## What this task involves:
When you copy the entries, keep every word exactly as it is and drop the images.

## Available records:
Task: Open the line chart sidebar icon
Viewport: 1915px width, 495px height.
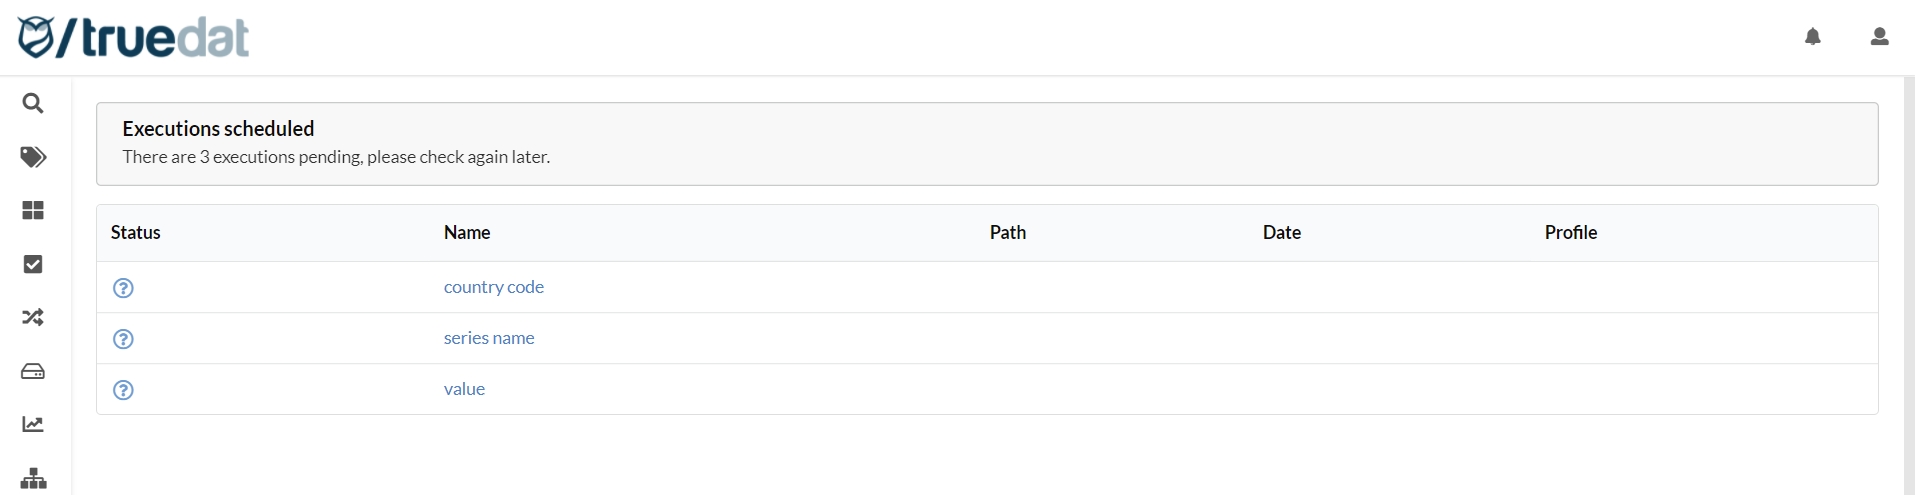Action: pyautogui.click(x=33, y=424)
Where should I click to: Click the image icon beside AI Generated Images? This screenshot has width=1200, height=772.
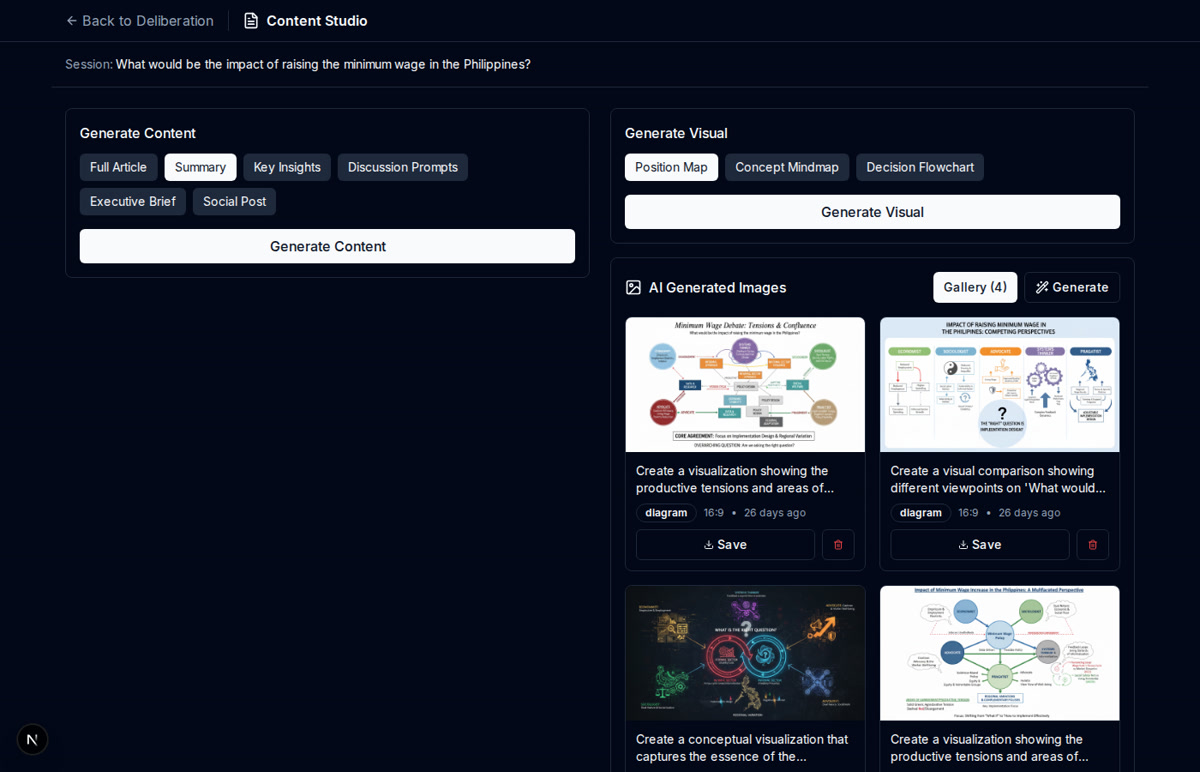633,287
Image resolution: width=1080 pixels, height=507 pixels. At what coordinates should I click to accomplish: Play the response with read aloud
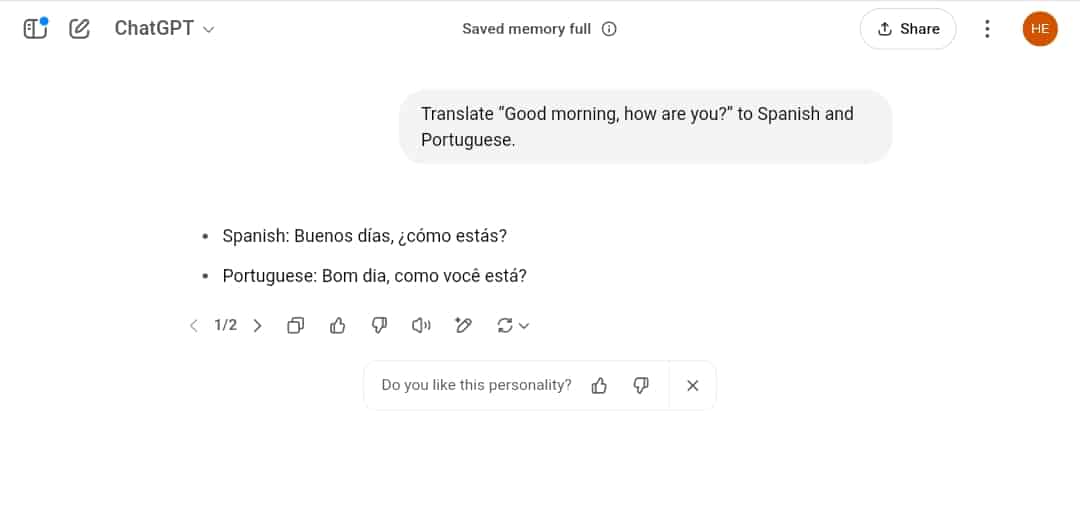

## Exercise response:
Task: Open the line chart sidebar icon
Viewport: 1915px width, 495px height.
Action: pyautogui.click(x=33, y=424)
Where should I click to: Click the image icon beside AI Generated Images? This screenshot has width=1200, height=772.
633,287
Image resolution: width=1080 pixels, height=507 pixels. At what coordinates should I click to accomplish: Play the response with read aloud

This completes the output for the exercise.